Letters to the Editor

The profession

Faced with a grim and clouded future

From Mr C. Chapman

As a preregistration trainee having just finished my first six-month placement in community pharmacy, I feel disgusted and demoralised by the lack of unity in pharmacy today. As far as I can see pharmacy is dogged by bureaucracy and paperwork and has an uncertain future that, although painted to be rosy by the Royal Pharmaceutical Society’s Council and the NHS, in reality will be marred with red tape and pay cuts. Although I enjoy the course at the University of Bradford, and have enjoyed the dispensing and pharmaceutical aspects of my placement, the omnipresent need for pointless records and documentation (by which I mean continuing professional development updates and NHS forms, and not the important Controlled Drugs and POM registers) has left me questioning if I have wasted three years of my life in preparing to enter a profession that cannot agree among itself, let alone take a modern outlook.

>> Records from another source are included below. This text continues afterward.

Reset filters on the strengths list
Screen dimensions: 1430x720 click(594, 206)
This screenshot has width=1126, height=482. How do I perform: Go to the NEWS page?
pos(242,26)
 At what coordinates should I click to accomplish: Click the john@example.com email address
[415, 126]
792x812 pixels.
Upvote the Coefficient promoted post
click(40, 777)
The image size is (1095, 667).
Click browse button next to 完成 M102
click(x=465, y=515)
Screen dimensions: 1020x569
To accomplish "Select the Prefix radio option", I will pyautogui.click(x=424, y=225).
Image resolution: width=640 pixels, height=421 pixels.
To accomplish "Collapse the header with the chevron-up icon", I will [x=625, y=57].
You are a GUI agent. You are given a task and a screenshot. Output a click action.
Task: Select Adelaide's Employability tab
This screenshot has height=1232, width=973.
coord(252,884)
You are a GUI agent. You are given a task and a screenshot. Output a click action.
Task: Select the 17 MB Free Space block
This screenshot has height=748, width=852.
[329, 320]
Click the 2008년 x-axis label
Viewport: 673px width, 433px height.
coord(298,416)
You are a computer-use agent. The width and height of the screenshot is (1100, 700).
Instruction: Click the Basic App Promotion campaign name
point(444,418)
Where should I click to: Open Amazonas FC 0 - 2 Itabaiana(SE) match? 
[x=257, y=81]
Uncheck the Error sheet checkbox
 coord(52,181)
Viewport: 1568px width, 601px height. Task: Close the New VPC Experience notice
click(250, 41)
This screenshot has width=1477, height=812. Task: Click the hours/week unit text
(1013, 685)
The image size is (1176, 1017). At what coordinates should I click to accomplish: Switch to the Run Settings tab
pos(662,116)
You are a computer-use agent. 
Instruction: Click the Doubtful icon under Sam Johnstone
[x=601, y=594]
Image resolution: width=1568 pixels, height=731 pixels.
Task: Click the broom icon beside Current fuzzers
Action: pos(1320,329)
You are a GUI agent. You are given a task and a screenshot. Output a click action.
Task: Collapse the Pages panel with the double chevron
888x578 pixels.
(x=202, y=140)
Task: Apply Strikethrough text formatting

My friends at university have already graduated with jobs that involve better pay, shorter hours, less legislation, and less need to pander to directives from a government that cannot make up its mind on the correct approach. The NHS is in disarray, and I fear this will only get worse by the time I graduate, since pharmacy is increasingly being called upon to take on more and more responsibilities without an increase in benefits.

I feel as though the new pharmacy contract is something to be feared and met with derision, and my prospective career outlook is bleak indeed. I chose a career in pharmacy because I believed it to be about serving the community and not about being distracted by other tasks that make counselling patients unfeasible. At present I do not believe a pharmacist in a busy pharmacy can realistically meet all the demands that will soon be imposed, and will lead only to an increase in stress and a decrease in performance.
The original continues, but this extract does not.